File size: 2,931 Bytes

5348cd5

# Reframr OpenAI-Compatible Runtime

Reframr v3 runtime work includes an OpenAI-style adapter so apps can plug Reframr into existing chat, support, and tool orchestration systems without writing custom prompt glue.

## Chat Completion

```python
from pathlib import Path

from reframr import ReframrModel, build_chat_completion_response

model = ReframrModel.load(Path("model.safetensors"))

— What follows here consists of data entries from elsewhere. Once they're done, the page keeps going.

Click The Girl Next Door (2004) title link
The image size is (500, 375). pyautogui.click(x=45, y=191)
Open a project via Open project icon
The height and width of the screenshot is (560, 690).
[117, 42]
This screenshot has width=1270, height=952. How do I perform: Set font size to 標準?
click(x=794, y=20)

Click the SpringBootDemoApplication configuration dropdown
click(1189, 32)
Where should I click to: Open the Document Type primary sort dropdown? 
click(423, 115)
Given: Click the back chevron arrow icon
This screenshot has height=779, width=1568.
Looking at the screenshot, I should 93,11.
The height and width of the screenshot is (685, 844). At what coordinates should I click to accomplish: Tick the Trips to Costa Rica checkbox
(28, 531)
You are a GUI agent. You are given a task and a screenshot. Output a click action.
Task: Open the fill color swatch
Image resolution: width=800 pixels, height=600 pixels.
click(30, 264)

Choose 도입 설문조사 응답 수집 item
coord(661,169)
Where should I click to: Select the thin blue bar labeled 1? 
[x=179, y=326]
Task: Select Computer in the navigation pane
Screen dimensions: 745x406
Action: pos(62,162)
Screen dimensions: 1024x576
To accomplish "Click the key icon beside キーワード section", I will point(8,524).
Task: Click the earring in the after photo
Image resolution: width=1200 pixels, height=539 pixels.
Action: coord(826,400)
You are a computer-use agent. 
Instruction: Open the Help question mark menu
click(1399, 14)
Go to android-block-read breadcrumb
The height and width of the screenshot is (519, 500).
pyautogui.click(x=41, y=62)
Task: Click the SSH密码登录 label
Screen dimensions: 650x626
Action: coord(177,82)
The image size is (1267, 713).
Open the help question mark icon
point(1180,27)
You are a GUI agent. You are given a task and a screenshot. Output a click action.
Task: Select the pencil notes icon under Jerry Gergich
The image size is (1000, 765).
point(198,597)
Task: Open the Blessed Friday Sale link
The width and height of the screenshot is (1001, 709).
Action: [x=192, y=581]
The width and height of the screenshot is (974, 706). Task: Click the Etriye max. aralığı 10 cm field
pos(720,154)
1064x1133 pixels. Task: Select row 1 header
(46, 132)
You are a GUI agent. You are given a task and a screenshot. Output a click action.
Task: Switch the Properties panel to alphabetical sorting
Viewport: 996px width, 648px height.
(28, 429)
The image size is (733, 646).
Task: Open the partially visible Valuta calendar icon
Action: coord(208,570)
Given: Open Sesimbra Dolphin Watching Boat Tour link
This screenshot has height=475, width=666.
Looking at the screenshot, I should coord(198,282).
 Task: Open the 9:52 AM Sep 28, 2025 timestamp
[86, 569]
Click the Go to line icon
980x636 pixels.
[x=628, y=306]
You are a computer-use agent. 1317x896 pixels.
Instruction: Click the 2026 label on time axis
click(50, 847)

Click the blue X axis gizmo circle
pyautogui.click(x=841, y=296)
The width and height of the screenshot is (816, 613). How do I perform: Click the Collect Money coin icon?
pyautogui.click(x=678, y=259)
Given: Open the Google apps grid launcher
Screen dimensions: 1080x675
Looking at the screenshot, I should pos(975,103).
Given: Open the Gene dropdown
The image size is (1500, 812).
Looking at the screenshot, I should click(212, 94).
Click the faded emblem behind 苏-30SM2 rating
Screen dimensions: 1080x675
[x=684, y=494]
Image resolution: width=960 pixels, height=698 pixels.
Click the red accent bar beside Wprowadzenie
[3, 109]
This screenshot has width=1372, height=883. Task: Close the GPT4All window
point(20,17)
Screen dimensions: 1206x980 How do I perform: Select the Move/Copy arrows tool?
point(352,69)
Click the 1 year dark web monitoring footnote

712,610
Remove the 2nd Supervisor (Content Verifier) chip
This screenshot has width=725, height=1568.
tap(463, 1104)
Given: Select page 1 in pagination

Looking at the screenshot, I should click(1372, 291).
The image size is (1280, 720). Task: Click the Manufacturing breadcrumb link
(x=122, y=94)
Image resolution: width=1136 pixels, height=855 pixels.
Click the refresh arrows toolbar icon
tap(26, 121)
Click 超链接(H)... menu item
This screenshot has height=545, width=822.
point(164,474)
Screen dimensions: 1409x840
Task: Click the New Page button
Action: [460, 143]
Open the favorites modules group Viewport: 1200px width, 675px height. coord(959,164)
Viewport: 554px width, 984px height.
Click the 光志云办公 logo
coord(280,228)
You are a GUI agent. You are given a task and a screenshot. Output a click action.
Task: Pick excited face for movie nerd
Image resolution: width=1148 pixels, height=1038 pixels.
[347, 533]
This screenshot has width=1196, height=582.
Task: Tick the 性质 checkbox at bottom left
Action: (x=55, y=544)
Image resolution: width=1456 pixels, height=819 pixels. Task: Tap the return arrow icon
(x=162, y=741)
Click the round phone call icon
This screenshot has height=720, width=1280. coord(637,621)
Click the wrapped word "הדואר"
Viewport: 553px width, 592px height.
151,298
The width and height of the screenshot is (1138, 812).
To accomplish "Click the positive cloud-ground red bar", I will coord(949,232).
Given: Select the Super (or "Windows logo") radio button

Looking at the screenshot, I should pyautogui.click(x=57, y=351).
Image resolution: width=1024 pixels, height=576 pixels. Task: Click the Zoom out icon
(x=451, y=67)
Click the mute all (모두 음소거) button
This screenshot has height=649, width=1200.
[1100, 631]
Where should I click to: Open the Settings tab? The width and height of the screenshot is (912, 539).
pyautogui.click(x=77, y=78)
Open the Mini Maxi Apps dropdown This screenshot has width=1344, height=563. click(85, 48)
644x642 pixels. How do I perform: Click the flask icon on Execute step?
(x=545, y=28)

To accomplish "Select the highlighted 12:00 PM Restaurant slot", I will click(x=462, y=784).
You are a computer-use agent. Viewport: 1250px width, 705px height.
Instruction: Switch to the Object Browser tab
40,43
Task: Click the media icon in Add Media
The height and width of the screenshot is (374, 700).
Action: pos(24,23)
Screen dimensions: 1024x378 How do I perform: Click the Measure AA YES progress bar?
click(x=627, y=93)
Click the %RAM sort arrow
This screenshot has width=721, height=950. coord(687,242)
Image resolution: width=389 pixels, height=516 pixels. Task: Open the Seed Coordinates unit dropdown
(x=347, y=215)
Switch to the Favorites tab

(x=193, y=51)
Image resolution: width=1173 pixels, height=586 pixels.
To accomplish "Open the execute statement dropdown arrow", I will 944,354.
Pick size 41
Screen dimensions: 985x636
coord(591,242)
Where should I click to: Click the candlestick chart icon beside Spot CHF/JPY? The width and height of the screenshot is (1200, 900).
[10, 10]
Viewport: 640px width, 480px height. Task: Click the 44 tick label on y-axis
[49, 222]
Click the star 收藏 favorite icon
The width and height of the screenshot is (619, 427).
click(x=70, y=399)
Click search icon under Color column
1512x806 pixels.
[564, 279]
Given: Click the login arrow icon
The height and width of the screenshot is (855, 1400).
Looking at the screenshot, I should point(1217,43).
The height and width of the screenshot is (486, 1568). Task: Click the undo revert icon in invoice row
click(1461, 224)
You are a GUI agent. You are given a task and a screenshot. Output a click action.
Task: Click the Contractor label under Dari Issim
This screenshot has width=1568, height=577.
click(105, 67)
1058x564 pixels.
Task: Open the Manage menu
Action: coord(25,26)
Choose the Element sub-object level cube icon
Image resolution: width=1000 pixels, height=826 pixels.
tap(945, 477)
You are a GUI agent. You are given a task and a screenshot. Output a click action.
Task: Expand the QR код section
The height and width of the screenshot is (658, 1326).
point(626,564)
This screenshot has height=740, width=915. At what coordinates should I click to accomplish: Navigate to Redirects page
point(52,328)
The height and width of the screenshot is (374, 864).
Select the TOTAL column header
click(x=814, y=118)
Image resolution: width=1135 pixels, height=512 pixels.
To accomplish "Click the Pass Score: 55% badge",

response = build_chat_completion_response(
    model,
    {
        "model": "reframr-v3",
        "messages": [
            {"role": "system", "content": "Be concise and cite sources when tool results are provided."},
            {"role": "user", "content": "Summarize this customer support issue."},
        ],
        "max_tokens": 160,
        "temperature": 0.58,
    },
)

print(response["choices"][0]["message"]["content"])
```

## Streaming

```python
from reframr.openai_compat import iter_sse_chat_completion

for event in iter_sse_chat_completion(model, request):
    send_to_browser(event)
```

The stream emits OpenAI-style `chat.completion.chunk` SSE events and ends with:

```text
data: [DONE]
```

## Tool Loop

Register real tools in the host application. Reframr can request a tool with `<tool_call>`, the host executes the function, and the result is fed back as `<tool_result>` / `<source>` evidence.

```python
from reframr.openai_compat import run_tool_loop

def web_search(arguments: dict[str, object]) -> dict[str, object]:
    query = str(arguments["query"])
    result = your_search_client.search(query)
    return {
        "ok": True,
        "source": {
            "title": result.title,
            "url": result.url,
            "snippet": result.snippet,
        },
    }

response = run_tool_loop(
    model,
    {
        "model": "reframr-v3",
        "messages": [
            {"role": "user", "content": "What changed in the latest official release notes?"}
        ],
    },
    tools={"web.search": web_search},
    max_rounds=3,
)
```

If a tool is missing or fails, the adapter sends the failure back as a tool result instead of crashing. That lets Reframr answer honestly, retry with a different tool if the model requests one, or ask the user for source evidence.

## CLI

```bash
python -m reframr chat-completion --model model.safetensors < request.json
```

For SSE output:

```json
{
  "model": "reframr-v3",
  "stream": true,
  "messages": [
    {"role": "user", "content": "Write a short support reply."}
  ]
}
```

## Deployment Notes

- Keep real tools outside the model runtime and pass their outputs back as data.
- Treat source quality as part of the product: validate URLs, timestamps, permissions, and user access.
- Do not let the model fabricate tool results. If no tool result exists for a fresh fact, the app should ask for retrieval or return an uncertainty-aware answer.
- Use `session_id` with `python -m reframr serve` when you want conversation memory in the JSONL server.